Maniac mansion for the nes was and will always be my favorite old school adventure game. It might be because it was my first one. I remember playing it when i was young like maybe 8 or something and being like what the hell is this and then coming back to it years later and really getting into. from there i went on to day of the tentacle. These were some great games. More modern tho i really enjoyed both hotel dusks for the ds, i was not expecting to actually like the 2nd one more than the first. Also i would love to see another phoenix wright, i know they are making an edgeworth 2 but i really liked phoenix wright and maya as a duo hahaha
Alive and well on many formats, PSP and DS for a start, not to mention a huge back catalogue on PC, but I’m sure you’re looking for new ones.
I don’t even consider it that, otherwise we might as well call MW2 Multiplayer an online RPG just because you gain loadouts and exp. I still consider it an FPS, there’s very few elements in it to make it like a standard RPG, sure you have quests and rewards, but it’s one of the most watered down RPGs if it’s to be considered one.
I grew up on the Lucasarts games, I played Fate of Atlantis in Virgin Megastore when they used to have Amigas and early PC games in there, fantastic game. I think a lot of the reason games just don’t seem as good is because of the emotional attachement, nostalgia and sense of achievement we had back when we finished those kinds of games. I think the new Back to the Future series of adventure games are excellent.
Anyway, games I liked:
Monkey Island series
Grim Fandango
Indiana Jones and the Fate of Atlantis
Day of The Tentacle
Sam and Max
Starship Titanic
Back to the Future
Blade Runner
Universe (this game was pretty poor, but it has a lot of good memory attached for me).

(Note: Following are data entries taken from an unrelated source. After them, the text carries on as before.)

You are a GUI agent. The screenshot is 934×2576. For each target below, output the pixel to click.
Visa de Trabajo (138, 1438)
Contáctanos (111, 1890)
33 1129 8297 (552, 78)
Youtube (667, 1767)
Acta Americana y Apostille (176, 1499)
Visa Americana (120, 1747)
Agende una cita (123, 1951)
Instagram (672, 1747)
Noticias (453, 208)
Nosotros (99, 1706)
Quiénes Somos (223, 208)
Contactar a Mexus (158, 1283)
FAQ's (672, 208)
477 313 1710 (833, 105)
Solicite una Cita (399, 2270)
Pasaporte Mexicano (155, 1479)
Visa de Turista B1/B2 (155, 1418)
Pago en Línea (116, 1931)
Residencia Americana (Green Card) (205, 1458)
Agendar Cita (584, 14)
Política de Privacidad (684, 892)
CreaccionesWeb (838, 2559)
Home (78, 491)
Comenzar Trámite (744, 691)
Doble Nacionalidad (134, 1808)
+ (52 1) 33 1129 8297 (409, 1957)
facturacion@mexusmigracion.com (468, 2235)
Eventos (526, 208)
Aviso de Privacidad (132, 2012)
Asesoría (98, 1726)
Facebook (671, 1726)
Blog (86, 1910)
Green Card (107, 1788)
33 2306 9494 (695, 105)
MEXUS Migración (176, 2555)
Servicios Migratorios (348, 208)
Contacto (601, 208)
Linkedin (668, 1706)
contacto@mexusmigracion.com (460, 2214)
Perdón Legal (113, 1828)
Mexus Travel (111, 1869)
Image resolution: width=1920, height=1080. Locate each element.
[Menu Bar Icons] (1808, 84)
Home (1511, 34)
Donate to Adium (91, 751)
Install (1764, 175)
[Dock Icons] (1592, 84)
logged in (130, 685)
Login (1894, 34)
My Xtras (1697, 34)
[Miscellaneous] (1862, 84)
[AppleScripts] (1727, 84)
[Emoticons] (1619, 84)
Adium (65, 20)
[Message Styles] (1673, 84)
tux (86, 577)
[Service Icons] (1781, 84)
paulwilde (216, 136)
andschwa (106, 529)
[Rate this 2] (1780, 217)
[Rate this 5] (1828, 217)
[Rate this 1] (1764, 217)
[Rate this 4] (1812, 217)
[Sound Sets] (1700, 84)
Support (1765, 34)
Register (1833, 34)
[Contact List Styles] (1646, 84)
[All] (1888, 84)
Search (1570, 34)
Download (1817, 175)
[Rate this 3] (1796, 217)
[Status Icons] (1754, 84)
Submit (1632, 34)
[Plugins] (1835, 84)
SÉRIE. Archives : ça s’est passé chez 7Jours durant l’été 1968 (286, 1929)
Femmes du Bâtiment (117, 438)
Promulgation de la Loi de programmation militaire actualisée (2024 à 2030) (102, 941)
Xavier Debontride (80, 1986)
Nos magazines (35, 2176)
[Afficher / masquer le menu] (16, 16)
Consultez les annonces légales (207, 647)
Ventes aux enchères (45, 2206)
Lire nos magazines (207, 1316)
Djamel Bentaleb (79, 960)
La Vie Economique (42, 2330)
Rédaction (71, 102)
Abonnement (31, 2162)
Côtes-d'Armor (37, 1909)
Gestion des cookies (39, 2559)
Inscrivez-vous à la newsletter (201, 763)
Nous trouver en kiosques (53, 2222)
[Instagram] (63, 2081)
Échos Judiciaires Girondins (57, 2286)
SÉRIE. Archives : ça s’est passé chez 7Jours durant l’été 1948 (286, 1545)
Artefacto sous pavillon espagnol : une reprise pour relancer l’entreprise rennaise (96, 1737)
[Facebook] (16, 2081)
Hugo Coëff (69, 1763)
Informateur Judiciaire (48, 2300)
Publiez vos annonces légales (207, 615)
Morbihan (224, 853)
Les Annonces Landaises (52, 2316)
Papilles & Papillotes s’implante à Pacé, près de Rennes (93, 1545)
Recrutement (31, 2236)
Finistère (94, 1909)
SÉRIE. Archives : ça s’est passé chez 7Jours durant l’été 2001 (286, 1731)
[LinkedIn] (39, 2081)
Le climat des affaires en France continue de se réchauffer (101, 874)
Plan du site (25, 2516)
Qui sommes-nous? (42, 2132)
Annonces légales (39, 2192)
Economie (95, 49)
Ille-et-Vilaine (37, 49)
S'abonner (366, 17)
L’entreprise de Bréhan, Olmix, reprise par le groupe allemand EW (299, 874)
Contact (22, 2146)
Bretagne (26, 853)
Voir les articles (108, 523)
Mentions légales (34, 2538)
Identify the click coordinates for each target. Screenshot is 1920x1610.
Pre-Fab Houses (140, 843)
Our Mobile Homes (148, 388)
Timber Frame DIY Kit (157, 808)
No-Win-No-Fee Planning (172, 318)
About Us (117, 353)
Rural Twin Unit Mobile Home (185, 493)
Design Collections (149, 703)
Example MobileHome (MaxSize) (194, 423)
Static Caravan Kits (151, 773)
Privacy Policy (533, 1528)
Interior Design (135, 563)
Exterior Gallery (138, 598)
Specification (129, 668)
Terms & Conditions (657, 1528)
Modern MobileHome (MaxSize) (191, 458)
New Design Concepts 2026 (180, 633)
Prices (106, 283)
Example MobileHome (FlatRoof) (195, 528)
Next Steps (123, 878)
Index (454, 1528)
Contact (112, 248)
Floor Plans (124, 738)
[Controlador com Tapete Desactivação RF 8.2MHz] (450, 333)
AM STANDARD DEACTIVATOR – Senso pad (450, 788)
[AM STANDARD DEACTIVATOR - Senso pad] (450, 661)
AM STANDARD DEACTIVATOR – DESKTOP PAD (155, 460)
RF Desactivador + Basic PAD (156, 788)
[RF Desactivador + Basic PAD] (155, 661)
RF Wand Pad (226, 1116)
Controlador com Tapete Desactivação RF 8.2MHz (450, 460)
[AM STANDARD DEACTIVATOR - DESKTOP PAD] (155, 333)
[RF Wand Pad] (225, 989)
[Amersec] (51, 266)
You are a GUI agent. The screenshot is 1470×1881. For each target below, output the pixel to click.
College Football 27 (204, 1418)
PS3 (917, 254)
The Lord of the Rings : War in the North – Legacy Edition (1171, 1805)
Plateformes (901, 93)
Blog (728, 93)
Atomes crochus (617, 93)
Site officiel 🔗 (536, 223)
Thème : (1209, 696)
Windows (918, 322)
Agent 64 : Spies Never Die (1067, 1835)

Did anyone ever play Ripley’s Believe It or Not: The Fate of Master Lu? or something like that. It was live capture animation. Fun, but some stuff was too hard for my adolescent brain. I remember one pixel hunt had you click on a spade of a wall full of spade wallpaper lol.
Fate of Atlantis was the shit too. There was an independent group trying to make another Indiana Jones game based on the fountain of youth, but I bet it fell off. Too bad cuz the demo was fun.
Not really feeling the new ‘adventure games’. Sam & Max and Back to the Future are fun, but a bit too easy. I was disappointed in LA Noire as an adventure game.
shout out to Phantasmagoria, a game I shouldn’t have been allowed to play at 11 years old lol
At one of the prior Screenwriting Expos, I attended a lecture on writing for games. Lecturer said all game makers want to be filmmakers. I don’t agree with that, but I definitely think makers of adventure games likely wanted to do films instead.
Though keep in mind I think of adventure games as stuff like Monkey Island or Full Throttle: a “bare minimum game mechanics” type game meant only to further a story that likely should have been a film instead, but couldn’t for whatever reason. Today, we call those “web originals.” There is no venom in my tone.